4 starsOn previous visits to Brighton, Sean McCall of the Showstoppers company recalls their creation of an improvised musical set on the Palace Pier, amongst other places.

Tonight, the audience gives the six-strong cast the task of producing Cheap As Chips - the Musical, set in the cheap seats of the balcony of the Theatre Royal that they're sitting in.

The Showstoppers are an award-winning group of improvisers who have been creating bespoke musicals for the past 11 years all over the UK. Their return trip to Brighton has brought many fans back to the Theatre Royal to see what they can produce this time and they certainly don't disappoint.

With the aid of a skilled three-piece band and Sean McCann subtly directing the action on stage with audience suggestions, the troupe of improvisers brings to life a hilarious story.

The tale follows multiple star-crossed love triangles between school friends and theatergoers Morgan (Justin Brett) and Stanley (Dylan Emery), the leading lady (Ali James) and Wendy from Front of House (Pippa Evans).

Evans delivers a larger-than-life performance, donning a very convincing Brightonian accent as she pines after Morgan in her role as Wendy.

Brett plays a delightfully whimsical chap as Morgan, but the standout moment of his performance was his ability to deliver serious Shakespearean parody, speaking in seamless rhyme.

Emery is delightful as despondent Stanley when ditched by Morgan for other romantic pursuits.
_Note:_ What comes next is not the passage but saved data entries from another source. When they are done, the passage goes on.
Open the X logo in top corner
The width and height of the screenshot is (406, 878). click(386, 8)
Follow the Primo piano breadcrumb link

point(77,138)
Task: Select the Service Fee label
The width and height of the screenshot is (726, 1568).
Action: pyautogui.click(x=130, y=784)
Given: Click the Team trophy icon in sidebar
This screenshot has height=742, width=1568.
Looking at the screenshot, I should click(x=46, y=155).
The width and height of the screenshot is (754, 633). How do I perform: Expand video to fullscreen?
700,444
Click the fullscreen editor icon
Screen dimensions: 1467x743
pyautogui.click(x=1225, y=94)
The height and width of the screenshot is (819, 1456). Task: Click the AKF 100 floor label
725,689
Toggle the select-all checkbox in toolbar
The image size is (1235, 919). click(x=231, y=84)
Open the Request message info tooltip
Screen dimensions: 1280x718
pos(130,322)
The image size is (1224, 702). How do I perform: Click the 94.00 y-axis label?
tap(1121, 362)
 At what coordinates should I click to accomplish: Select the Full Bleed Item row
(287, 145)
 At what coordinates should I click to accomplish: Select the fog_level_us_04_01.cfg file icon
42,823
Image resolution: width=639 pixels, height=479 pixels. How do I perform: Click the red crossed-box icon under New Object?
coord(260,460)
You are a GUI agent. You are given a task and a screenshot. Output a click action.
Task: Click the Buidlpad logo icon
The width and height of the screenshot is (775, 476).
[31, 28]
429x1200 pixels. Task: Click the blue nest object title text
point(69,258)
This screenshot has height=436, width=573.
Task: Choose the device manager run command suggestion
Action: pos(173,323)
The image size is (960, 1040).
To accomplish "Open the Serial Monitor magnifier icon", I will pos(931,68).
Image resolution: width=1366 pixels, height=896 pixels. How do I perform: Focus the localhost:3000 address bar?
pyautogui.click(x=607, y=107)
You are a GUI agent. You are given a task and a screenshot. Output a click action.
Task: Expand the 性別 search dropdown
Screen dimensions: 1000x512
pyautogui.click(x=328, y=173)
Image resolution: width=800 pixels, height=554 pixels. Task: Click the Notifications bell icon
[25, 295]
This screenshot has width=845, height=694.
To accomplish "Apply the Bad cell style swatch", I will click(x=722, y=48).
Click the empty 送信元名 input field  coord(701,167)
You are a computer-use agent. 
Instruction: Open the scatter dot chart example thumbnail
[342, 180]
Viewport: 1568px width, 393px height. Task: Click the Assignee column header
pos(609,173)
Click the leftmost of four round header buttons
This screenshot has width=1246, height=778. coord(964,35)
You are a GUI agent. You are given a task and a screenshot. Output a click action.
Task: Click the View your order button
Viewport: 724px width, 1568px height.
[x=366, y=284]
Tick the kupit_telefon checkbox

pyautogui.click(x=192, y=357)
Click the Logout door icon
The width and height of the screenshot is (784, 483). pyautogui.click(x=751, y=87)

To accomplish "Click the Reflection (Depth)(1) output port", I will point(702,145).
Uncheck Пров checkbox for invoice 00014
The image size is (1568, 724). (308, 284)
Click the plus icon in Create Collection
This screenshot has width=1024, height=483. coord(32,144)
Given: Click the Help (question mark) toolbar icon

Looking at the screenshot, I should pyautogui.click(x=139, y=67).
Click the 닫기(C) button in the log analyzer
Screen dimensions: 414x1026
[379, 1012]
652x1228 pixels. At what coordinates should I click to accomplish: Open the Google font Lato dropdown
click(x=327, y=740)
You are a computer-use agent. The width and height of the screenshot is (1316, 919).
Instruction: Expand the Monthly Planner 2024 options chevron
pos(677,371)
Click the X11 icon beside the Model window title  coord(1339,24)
James is a bright and cheery as Samantha Patterson, the leading lady of the Theatre Royal's productions.

Joshua Jackson also gains a lot of laughs from the audience as a juggling theatre producer and in the role of Morgan's mother.

All of the cast are expertly guided by McCann, pitching in at just the right moments to steer the narrative and take further suggestions from the enthusiastic audience.

Ideas for the plot are not all that is asked of the audience. The musical style is suggested for the form that imminent numbers should take.

Cheap As Chips features a Sondheim-esque ballad about the importance of friendship, a Rogers and Hammerstein dream sequence, and a rap number performed as a tribute to Lin-Manuel Miranda by a lonely hearts club.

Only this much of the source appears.